Many doctors will prescribe medications in Categories A, B and C. There also may be times in which a Category D medication is prescribed based on the risk benefit ratio.

Can a woman take an anti-depressant while she’s pregnant?

There are many different anti-anxiety medications and antidepressants on the market, some of which may pose some risk to a developing fetus. It is important to discuss with your doctors which type of medication may be most helpful and of the least risk. Many antidepressants are safe during pregnancy and are very valuable in maintaining maternal well-being and bonding with the infant. Sometimes the safety profile of medications is evaluated on a case to case basis.

For example, I personally struggled with multiple miscarriages until I was diagnosed with a rare clotting disorder. I was prescribed daily aspirin and daily heparin to allow the embryo to develop.
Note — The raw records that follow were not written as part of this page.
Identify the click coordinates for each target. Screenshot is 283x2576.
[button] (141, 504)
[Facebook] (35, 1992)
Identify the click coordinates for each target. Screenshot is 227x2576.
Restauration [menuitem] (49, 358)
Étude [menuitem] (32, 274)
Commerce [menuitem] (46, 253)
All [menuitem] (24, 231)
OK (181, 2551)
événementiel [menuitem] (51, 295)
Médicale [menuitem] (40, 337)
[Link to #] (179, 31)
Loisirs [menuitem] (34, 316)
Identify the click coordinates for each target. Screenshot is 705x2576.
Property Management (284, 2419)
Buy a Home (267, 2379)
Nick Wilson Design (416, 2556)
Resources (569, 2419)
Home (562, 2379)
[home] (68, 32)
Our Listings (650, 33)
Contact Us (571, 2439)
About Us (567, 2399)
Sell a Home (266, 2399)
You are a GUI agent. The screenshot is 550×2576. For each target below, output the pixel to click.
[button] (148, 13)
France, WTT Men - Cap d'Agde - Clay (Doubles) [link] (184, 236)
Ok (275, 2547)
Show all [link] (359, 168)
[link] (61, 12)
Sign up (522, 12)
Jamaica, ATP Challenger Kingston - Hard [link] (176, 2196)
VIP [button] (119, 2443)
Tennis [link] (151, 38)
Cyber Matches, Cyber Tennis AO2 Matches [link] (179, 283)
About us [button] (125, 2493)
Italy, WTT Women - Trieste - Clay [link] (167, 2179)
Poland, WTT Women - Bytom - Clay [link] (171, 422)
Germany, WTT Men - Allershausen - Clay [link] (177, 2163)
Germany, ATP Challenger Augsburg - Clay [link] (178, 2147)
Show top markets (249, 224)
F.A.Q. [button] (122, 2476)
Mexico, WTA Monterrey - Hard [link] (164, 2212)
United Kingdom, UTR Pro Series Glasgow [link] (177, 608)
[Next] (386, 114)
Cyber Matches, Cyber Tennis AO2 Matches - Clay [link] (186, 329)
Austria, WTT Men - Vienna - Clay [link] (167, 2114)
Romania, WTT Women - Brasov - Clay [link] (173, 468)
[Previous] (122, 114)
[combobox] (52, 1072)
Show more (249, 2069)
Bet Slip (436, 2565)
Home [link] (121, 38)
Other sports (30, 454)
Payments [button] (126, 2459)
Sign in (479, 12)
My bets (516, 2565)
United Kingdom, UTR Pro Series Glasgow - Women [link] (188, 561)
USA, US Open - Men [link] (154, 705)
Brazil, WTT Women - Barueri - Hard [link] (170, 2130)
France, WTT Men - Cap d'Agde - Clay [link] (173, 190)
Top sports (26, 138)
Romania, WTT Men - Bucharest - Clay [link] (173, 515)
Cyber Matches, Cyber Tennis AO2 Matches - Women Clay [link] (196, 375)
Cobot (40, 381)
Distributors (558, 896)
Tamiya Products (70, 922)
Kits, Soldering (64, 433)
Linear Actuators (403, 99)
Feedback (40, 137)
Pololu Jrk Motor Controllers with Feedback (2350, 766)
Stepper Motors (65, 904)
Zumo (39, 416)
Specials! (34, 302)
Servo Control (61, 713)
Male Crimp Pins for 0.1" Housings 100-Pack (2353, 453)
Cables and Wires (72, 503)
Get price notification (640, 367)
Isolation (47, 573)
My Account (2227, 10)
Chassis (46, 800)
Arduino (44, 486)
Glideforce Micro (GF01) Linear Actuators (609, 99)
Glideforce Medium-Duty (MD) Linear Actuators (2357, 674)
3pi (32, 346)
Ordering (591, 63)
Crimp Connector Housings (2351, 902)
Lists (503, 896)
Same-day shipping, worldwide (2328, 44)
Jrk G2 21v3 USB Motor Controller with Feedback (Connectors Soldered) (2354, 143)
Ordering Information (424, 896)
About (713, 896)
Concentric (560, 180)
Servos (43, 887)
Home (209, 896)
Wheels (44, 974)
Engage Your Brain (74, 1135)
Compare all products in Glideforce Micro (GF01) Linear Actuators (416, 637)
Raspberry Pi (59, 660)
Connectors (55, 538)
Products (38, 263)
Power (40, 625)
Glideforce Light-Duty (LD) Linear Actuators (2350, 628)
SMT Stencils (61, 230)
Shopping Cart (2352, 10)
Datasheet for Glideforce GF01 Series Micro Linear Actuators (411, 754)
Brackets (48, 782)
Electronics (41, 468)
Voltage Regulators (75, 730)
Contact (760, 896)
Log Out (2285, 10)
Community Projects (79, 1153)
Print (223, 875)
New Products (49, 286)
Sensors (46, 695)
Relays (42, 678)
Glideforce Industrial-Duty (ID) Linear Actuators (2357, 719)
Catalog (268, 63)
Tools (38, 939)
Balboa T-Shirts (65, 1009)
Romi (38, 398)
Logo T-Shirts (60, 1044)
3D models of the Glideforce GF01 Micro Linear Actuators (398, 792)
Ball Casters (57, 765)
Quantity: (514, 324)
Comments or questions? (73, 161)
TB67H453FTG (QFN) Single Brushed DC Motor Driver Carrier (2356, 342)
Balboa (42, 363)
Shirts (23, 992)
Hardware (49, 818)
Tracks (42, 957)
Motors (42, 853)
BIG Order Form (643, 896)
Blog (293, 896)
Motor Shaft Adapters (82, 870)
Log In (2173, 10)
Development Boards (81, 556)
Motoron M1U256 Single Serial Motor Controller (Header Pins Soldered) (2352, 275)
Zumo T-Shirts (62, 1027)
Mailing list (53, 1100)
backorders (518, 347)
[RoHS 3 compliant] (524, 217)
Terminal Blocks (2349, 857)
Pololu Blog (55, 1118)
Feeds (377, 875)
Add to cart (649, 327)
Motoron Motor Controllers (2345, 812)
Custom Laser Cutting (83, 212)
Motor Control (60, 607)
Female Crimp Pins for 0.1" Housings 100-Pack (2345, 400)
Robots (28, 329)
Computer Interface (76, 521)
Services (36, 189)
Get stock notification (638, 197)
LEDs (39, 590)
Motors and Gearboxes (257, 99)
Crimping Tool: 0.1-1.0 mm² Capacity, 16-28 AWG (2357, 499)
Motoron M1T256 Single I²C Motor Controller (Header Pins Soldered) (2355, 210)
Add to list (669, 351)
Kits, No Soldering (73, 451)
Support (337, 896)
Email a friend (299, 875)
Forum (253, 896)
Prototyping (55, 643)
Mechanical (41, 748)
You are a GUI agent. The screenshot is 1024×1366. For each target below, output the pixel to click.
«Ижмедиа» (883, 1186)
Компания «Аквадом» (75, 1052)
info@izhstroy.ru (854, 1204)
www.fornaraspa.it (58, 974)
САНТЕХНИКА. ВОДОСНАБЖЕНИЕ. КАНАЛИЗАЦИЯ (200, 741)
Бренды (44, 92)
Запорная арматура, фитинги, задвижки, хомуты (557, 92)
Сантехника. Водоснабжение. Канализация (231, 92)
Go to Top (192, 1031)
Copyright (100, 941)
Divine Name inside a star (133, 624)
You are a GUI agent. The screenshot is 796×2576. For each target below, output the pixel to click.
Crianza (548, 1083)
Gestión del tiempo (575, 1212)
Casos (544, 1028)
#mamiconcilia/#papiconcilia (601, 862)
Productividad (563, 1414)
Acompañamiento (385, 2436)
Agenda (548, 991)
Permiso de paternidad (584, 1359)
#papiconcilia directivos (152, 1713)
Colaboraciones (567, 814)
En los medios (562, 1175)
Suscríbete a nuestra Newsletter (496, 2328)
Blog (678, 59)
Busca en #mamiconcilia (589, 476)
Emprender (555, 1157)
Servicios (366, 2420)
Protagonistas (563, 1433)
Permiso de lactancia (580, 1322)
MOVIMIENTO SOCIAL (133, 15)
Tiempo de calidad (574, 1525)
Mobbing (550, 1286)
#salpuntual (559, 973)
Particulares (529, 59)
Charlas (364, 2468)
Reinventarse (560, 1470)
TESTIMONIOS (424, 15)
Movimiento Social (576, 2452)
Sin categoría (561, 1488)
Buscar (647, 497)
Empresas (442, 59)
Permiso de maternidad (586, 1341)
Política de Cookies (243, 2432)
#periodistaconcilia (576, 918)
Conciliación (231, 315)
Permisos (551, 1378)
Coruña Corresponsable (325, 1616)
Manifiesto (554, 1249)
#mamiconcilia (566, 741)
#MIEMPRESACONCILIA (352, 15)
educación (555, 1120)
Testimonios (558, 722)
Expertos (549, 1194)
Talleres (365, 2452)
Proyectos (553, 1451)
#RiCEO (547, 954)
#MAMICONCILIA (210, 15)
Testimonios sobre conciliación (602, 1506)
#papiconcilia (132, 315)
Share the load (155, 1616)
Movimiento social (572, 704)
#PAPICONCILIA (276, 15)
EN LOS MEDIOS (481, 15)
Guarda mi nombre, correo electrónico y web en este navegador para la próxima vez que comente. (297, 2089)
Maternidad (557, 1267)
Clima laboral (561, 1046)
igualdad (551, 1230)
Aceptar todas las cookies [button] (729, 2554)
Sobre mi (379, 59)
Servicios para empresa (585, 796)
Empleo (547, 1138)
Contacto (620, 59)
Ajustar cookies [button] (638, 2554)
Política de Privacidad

Both of these medications would not be recommended in pregnancy however in my clinical case these medications were essential maintaining a healthy pregnancy. I was also highly anxious about losing the pregnancy while pregnant and was prescribed Zoloft (sertraline) throughout the pregnancy. This allowed me to enjoy pregnancy and kept my heart rate low and mood stable. As with all medications, there are risks, but, in my case, the benefits of being less anxious outweighed the infrequent rare side effects of sertraline during pregnancy. All cases are different and should be discussed at length with your provider.

A website I really like and direct my patients to is the http://www.cdc.gov/pregnancy/meds/treatingfortwo/. A lot of information including current research on medications in pregnancy are available on this link and most recent safety profile for commonly prescribed medications is on this site.